- _Task brief_
Reproduce each of the lines below word for word, leaving out the pictures.

(Saved entries)
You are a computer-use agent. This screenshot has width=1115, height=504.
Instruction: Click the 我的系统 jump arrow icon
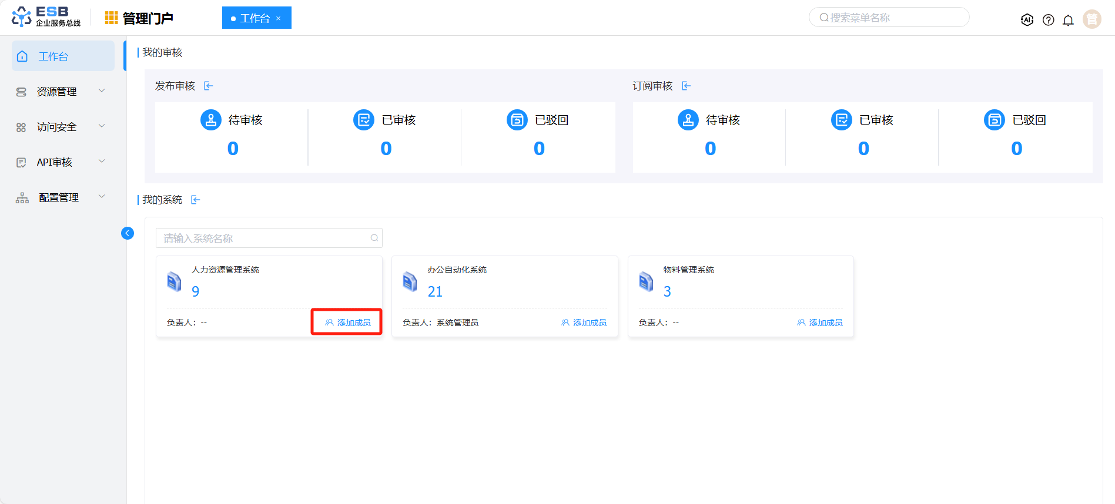click(x=196, y=200)
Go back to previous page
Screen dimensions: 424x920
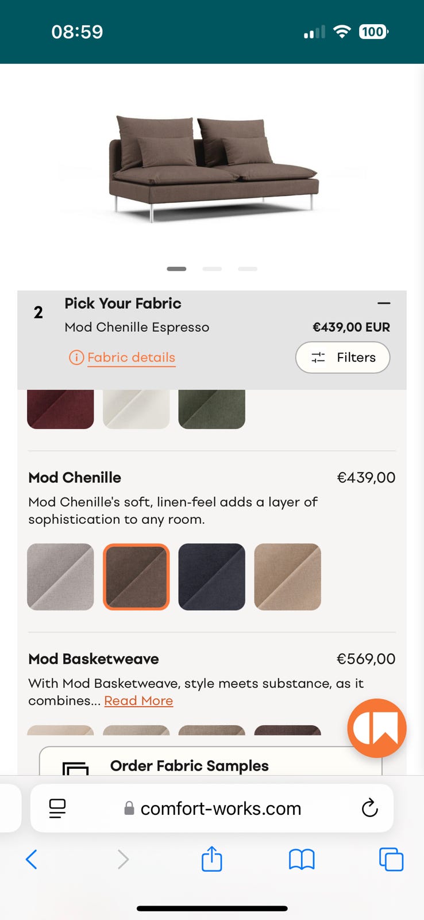click(x=32, y=859)
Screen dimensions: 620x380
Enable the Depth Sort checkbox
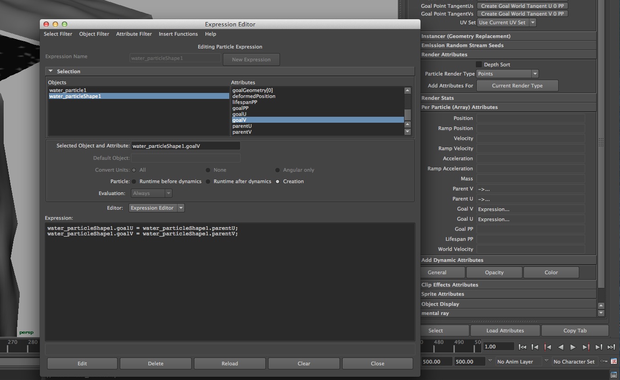[x=479, y=65]
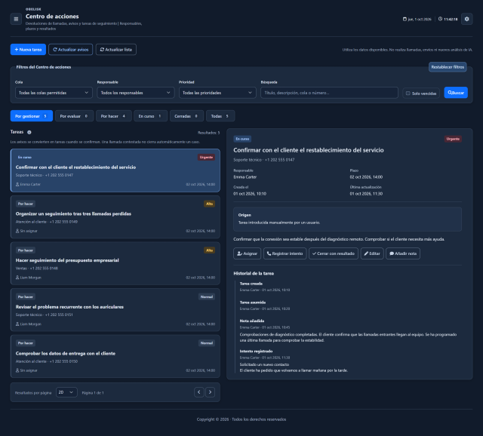Image resolution: width=483 pixels, height=436 pixels.
Task: Go to previous page with left arrow
Action: click(x=199, y=392)
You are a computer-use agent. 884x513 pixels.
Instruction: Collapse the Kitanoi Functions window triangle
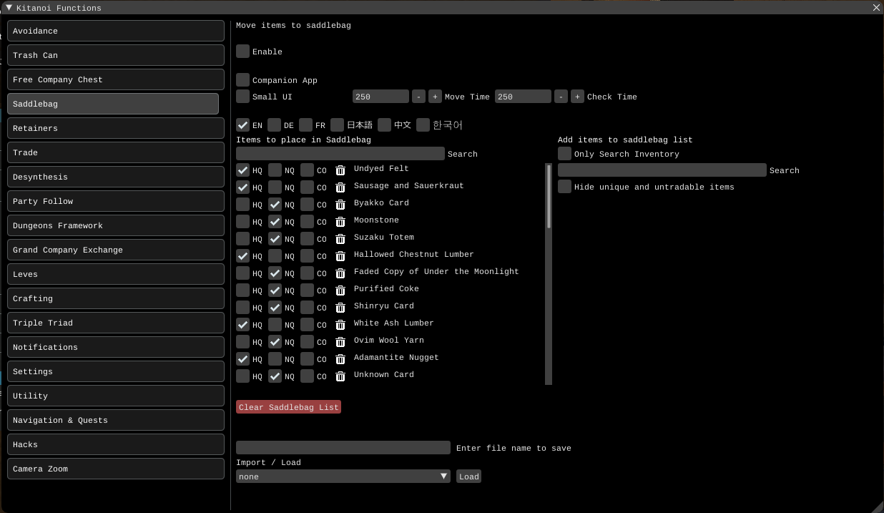(9, 8)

- _Worked answer_
You are a computer-use agent. This screenshot has width=1115, height=504.
Instruction: Click the 我的系统 jump arrow icon
click(x=196, y=200)
Go back to previous page
Screen dimensions: 424x920
click(x=32, y=859)
Screen dimensions: 620x380
Enable the Depth Sort checkbox
[x=479, y=65]
Image resolution: width=483 pixels, height=436 pixels.
Task: Go to previous page with left arrow
Action: click(x=199, y=392)
You are a computer-use agent. 884x513 pixels.
Instruction: Collapse the Kitanoi Functions window triangle
(9, 8)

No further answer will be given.